The Rumble Rally

Episode 24: Round And Around The Ragged Rocks . . .

Red of hair, redder of face, and green of shirt, Seamus McLaughlin gazed as levelly as his warping focus would allow at the sun-bleached Australian opposite him. This other guy sat only barely propped up by his friends, belching softly and wiping his mouth, as he — somewhat unsteadily — slammed the upturned shot glass down on the table between them, causing the litter of similarly drained glasses to jump. A good-natured discussion about nationalities and their ability to hold their drink had sadly led to the two loudest and coarsest spirits being imbibed in quantity by the two loudest and coarsest spirits, whilst the others laid bets or gazed on impartially but with good-natured interest.

The party of drivers, finding they had little to do until the next Rally stage, had congregated in the popular tavern, Der Wilkommen Fraulein, and rather rashly decided a party was in order.

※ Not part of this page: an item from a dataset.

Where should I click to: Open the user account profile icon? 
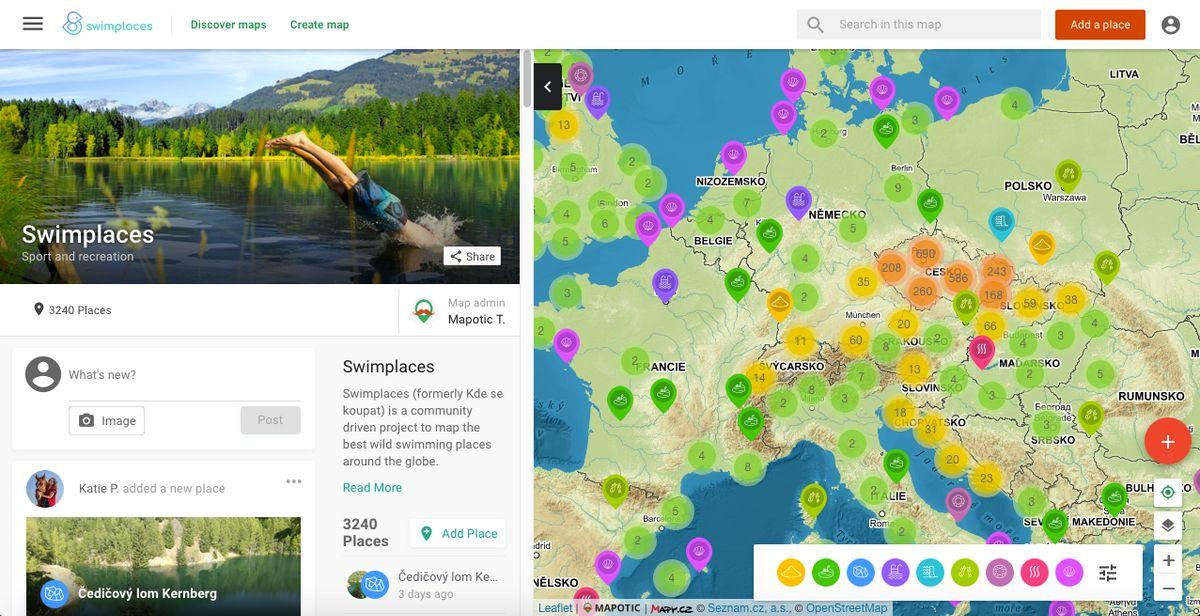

The prospect of racing the next day seemed to have been considered but, in the face of such a fine selection of liquors, ignored.

Plus, there was the astonishing news of the impending royal wedding between The Baroness and Lady Lavinia’s scapegrace brother Gabriel — whom everyone agreed was a nice young man but utterly barking for wanting to jump off the dock with the ‘Baroness of Bones.’ There was much speculation — which increased as the sobriety diminished — as to the reason behind it. Some thought it political, others believed it was a ‘dodge’ to assist him in the race, Lavinia’s habit for marking her cards being well known. As for Gabriel — well, he had left England under a cloud, hadn’t he?

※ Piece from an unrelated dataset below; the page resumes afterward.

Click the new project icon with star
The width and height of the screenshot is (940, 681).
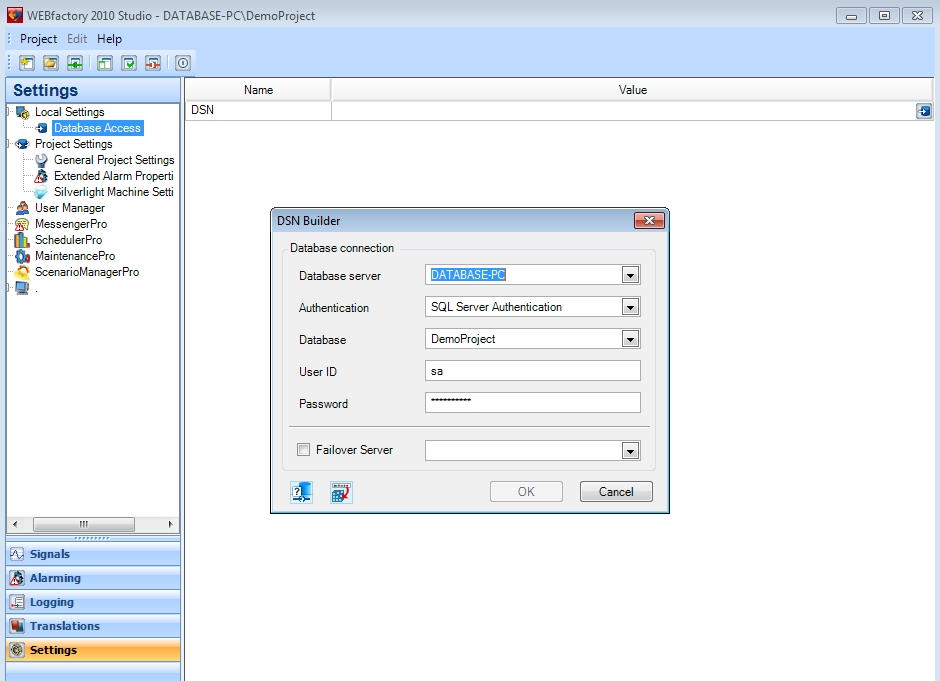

Seamus settled on the stool and stared blearily at Harry Swigger of the Ballarat Bruisers while his fingers searched for the most solid of the six dancing glances of Firedrake schnapps in front of him. Finding the real one, he held it up in a mocking toast to his opponent, then tipped (most of) it into his slack mouth. A cheer went up from his supporters, fists of banknotes flourished, and bets ramped up. The glass was crashed down on the table top . . . shortly followed by McLaughlin’s forehead. This time, Swigger’s opponents cheered but before the money could be divvied up, the Irishman’s hairy hands pressed the table top and he levered himself upright again.

"Nivver!" he bawled. "Oi nivver wuz bate! Oi nivver will be bate! Yorrrrr turn, Misser Swigger!"

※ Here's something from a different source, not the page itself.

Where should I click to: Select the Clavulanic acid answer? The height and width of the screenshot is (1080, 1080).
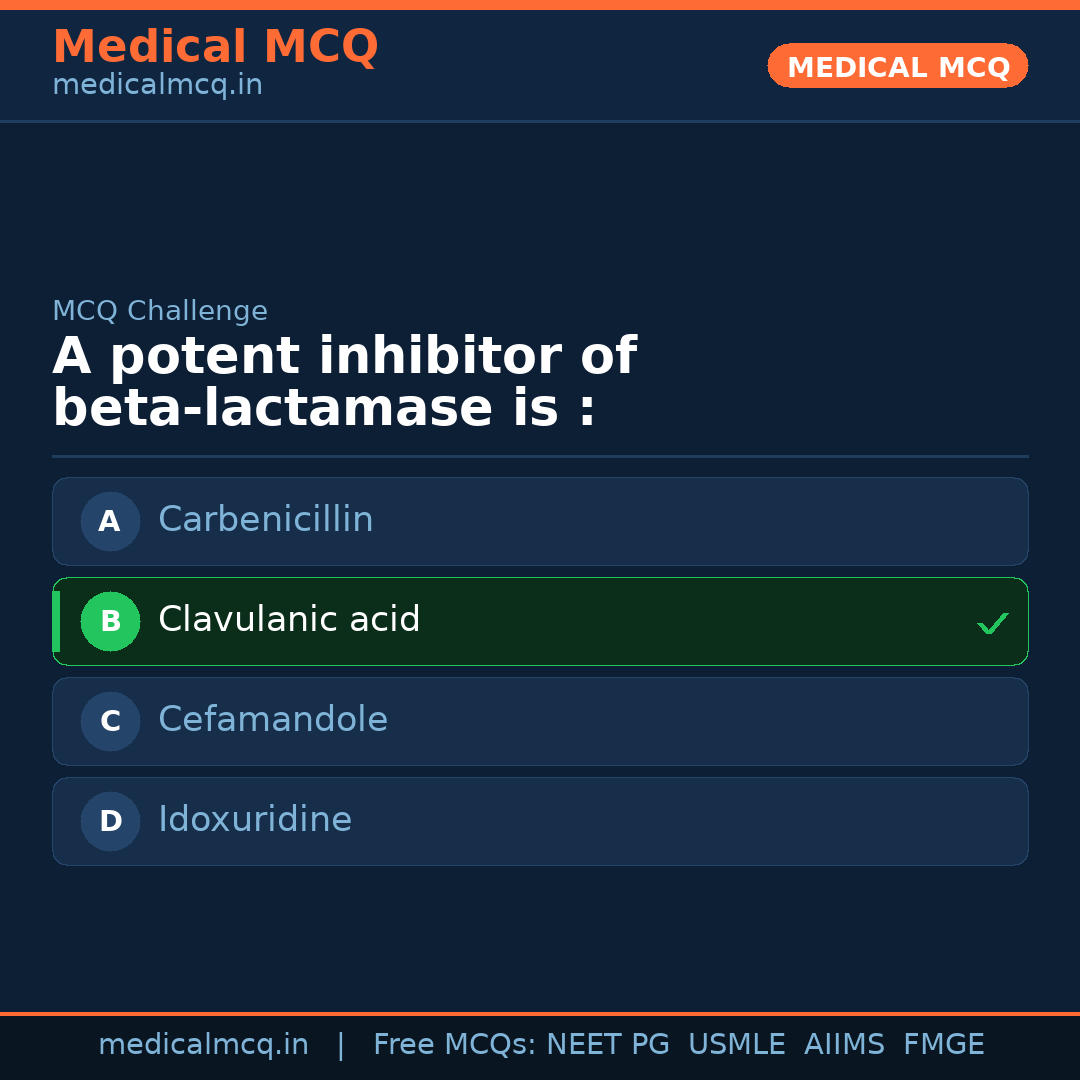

Harry Swigger snatched at his glass with numbed fingers and, more by habit than dexterity, secured the tumbler in his grasp. "Mud in yer eye, sport!" He slurred, tossed back the fiery brew, and tumbled over backwards into a heap of his own chums, snoring before he hit the floor. Much back-slapping, cheering, and catcalls ensured, and notes changed hands with varying degrees of grumpiness and triumphalism.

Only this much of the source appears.